| Do this |
In the squirrel recipes thread below, what does Nicodemus fry the floured squirrel pieces in?

| Text block |
# How about squirrel recipes.



## GT-40 GUY (Aug 15, 2017)

I like to cook a bunch of them in a crock-pot using them instead of beef or deer meat.

Here is an article I found to give us another way to cook them.

https://honest-food.net/squirrel-stew-recipe-paprika/

Any more that you like?

gt40


----------



## Nicodemus (Aug 15, 2017)

Clean em, gut em, cut em 5 pieces. Parboil the old ones till tender, the young ones you won`t need to. Salt, pepper, and roll in flour, then fry in hot lard till done. Take em out of the skillet, make gravy with the drippings, and put the squirrel pieces back in to simmer while you make  pot of mashed potatoes and biscuits. 

Another-

Boil till the meat falls off the bones. Remove bones leaving the meat in the pot. Make dumplins and add to the pot and simmer till done.


----------



## greg_n_clayton (Aug 17, 2017)

Nicodemus said:


> Clean em, gut em, cut em 5 pieces. Parboil the old ones till tender, the young ones you won`t need to. Salt, pepper, and roll in flour, then fry in hot lard till done. Take em out of the skillet, make gravy with the drippings, and put the squirrel pieces back in to simmer while you make  pot of mashed potatoes and biscuits.
> 
> Another-
> 
> Boil till the meat falls off the bones. Remove bones leaving the meat in the pot. Make dumplins and add to the pot and simmer till done.



I thought these two were the only way to cook em !!


----------



## GT-40 GUY (Aug 24, 2017)

Here is another way that I think I will try.







gt40


----------



## Hooty Hoot (Aug 24, 2017)

I fry them up just like fried chicken, sometimes with gravy and sometimes not. I do rabbits the same way.


----------



## Minner (Aug 25, 2017)

Squirrel dumplings is probably my favorite squirrel recipe but this one is very good as well: http://forum.gon.com/showthread.php?t=90456&highlight=squirrel+yellow+rice


----------



## bowbuck (Aug 26, 2017)

| Items listed in a dataset |
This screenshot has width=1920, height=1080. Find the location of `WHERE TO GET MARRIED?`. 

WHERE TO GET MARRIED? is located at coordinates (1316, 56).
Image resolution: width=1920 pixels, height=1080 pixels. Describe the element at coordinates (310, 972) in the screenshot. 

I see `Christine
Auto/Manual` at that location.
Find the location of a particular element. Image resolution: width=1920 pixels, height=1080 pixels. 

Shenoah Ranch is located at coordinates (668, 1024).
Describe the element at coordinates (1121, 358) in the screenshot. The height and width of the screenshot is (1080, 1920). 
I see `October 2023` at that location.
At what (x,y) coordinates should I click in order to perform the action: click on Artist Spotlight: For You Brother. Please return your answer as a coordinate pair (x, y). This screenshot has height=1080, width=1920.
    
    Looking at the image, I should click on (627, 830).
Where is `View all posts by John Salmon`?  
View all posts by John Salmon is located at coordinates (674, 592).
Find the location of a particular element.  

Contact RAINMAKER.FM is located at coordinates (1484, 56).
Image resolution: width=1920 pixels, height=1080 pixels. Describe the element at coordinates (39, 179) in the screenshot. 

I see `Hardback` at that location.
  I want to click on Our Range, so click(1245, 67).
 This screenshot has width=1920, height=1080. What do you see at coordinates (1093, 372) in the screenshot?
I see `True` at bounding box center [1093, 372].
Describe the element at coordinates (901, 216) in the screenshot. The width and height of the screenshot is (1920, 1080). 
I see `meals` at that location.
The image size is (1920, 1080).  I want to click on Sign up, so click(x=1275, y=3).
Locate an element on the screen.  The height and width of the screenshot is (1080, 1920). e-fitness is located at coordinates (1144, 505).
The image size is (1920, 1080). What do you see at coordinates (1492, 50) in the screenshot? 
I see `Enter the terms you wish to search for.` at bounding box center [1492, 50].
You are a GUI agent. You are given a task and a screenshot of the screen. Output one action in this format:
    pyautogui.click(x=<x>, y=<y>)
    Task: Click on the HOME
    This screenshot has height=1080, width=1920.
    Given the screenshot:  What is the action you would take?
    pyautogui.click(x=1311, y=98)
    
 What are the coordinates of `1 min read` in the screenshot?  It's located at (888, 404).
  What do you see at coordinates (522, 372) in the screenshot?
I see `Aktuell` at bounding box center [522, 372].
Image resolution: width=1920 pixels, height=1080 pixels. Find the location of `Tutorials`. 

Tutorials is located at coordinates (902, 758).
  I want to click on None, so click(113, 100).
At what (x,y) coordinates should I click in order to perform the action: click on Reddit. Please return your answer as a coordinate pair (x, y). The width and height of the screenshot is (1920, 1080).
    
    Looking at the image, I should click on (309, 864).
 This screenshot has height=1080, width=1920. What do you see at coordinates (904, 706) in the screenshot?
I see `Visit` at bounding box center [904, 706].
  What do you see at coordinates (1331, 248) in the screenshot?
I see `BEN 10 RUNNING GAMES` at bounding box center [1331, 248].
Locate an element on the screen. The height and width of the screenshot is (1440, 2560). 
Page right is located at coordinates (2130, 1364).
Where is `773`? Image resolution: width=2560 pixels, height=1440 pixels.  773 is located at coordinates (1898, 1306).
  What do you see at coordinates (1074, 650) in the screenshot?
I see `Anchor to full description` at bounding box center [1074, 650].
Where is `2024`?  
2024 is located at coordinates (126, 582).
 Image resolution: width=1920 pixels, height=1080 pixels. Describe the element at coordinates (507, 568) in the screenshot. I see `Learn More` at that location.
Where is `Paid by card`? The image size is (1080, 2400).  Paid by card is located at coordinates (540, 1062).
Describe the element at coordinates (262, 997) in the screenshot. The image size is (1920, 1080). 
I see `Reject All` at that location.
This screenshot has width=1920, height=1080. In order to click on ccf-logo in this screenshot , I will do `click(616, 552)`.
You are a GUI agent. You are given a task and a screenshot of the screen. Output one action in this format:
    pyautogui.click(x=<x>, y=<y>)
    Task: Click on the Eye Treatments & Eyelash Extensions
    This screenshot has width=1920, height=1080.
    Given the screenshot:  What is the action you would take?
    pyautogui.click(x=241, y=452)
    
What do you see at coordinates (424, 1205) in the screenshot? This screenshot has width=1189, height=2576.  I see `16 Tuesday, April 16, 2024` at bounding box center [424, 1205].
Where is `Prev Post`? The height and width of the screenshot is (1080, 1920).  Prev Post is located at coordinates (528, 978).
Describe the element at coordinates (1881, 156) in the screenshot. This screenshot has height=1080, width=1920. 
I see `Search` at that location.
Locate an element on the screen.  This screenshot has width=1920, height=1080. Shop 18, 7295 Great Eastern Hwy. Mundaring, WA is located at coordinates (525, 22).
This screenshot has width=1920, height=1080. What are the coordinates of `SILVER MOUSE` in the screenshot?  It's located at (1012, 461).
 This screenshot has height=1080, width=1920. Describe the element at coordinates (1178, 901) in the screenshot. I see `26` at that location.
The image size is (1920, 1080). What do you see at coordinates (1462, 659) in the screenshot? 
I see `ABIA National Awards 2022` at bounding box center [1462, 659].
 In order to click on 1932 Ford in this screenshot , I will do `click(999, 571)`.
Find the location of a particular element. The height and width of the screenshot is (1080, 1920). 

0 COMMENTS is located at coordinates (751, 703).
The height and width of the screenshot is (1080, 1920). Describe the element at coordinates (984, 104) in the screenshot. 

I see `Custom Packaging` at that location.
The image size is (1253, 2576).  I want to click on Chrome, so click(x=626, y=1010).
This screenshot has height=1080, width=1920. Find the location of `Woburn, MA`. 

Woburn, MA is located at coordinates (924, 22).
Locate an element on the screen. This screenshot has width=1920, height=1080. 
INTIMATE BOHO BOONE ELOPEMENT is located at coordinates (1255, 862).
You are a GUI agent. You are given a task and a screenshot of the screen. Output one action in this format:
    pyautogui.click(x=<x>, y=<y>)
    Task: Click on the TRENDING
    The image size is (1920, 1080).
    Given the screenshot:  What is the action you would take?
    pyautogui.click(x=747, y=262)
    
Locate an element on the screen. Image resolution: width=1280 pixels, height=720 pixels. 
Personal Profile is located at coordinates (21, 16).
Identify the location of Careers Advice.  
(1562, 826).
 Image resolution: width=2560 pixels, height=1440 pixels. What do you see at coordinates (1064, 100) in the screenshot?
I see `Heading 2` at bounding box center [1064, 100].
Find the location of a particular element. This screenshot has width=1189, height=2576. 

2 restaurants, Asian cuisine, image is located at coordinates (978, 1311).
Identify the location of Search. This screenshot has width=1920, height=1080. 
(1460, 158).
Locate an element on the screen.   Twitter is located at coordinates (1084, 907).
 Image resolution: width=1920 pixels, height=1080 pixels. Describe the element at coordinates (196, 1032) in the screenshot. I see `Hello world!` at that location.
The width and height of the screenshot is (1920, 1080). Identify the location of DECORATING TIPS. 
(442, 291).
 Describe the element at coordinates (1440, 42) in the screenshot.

| Solution for this exercise |
Hot lard.